Life has been humming along for the most part since I last posted. Significant and hilarious moments, worth blogging about, have come and gone but the recent death of my father-in-law evoked a great deal of emotions in our children and is worth sharing. Read below, my eldest daughter Stefanie Joseph's moving essay on her reflections of her grandfather's (appacha's) passing.


When I walked into the hospital room and looked at my grandfather he didn't look anything like what  I had imagined. His face looked hollow, his eyes were closed and there were tubes coming out of his nose and his throat while he lay still. I don't know why, but when I imagined him in the hospital I imagined him awake, being able to talk, and exactly as I saw him when I was in sixth grade when we went to India. That was the last time I saw him.

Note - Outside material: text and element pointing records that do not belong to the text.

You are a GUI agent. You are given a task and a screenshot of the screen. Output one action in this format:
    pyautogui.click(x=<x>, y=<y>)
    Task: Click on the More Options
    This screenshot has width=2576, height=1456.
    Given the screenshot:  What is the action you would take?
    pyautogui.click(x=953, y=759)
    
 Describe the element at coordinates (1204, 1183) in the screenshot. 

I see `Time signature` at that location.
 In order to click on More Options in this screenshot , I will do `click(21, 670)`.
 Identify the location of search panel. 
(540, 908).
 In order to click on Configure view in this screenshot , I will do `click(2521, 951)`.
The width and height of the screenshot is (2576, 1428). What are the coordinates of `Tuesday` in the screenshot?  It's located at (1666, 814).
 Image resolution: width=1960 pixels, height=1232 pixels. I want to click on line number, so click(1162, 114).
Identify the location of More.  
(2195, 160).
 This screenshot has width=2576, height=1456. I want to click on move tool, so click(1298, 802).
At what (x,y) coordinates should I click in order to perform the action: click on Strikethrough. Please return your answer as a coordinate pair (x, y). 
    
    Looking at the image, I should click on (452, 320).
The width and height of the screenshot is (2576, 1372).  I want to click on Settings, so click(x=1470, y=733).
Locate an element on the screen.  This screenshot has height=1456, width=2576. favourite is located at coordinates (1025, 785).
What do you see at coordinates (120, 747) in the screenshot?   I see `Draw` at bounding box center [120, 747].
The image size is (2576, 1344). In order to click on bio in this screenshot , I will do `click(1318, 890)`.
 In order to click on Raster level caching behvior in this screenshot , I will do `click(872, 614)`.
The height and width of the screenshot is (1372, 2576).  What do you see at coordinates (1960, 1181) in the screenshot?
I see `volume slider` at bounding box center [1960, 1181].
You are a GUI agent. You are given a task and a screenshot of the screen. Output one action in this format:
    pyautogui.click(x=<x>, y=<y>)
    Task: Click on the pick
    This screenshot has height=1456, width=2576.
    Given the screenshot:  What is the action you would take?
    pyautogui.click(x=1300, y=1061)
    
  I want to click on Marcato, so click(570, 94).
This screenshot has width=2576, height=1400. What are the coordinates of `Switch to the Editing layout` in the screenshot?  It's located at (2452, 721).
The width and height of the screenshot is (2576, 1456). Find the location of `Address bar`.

I pictured that appacha would have his framed eyeglasses and his teeth and that he would be sitting upright in the bed and maybe when he saw his grandchildren he would get better, his body would
Appacha (aka Joseph Daniel)
suddenly heal. But that was a naive thought. Seeing him lying there unable to talk back, let alone know we were there in the hospital room brought me to tears. I was sad and upset because I didn't have a chance to say goodbye. I didn't have any last words to say to him before he passed away. The only memories he probably had of me were those little questions I would ask on the phone when he used to call. "How are you, appacha?" or "How's the weather in India?" Not anything really personal and not anything that might form an impressionable memory.

I felt upset that I couldn't tell him how much he really meant to me and how I appreciated him even though I didn't show it. I was sad that my dad would have to lose another parent in about a year and that he had to go through so much pain. I was upset with myself for not being sensitive towards the situation. When my dad would call the hospital constantly I would get irritated thinking that probably all my grandfather wanted to do was rest without constant calls from his son. But now I realize that wasn't the case. My dad was losing someone he loved and he used every opportunity he could to spend with him, even if it was just a phone call. These are the reasons I was in tears when I saw him lying in the hospital bed.

I had not seen someone on their deathbed or die before this. Whenever a loved one died it was unexpected, as when my ammachi died last year. But my appacha suffered much before he died and after all that suffering he went through he was going to die. It seemed unfair. People always say things get better, that suffering is unavoidable and in the end there will be happiness, that just seemed wrong. After he went through all his treatment he was being taken away from his family who loved him. How is that a good thing? How is that a happy thing? So, of course, I was sad to hear he was dying.

No one in my family had ever said the words “he’s dying” to me about appacha. It was always he's just doing bad so hearing the word dying made me very sad and I came to tears because it meant we were losing him soon. This is what I thought before I reached the hospital, but after I saw him in the hospital my views changed. I saw him and I began crying because he looked like he went through so much. I stood there staring at him and I felt that he was going to pass soon, that God will take him when we were still in Canada. I felt that God was being kind to him in taking away his suffering so he could be in a better place —  in heaven with him. He could no longer be in pain and sorrow but would be happy and he was going to get that happy ending.

God waited to call appacha home until the rest of my family got there and had a chance to see him. He wanted us all to have a chance to say our goodbyes and maybe just maybe my grandpa heard us. I think I am okay with his death because I know that God had a plan for him.  God works in mysterious ways. He has plans that we may not accept or understand but we can't stand in the way of God and we just need to believe that he has a better plan for all of us. That is why I am okay with my appacha's death. I know that he is in heaven and he is happy.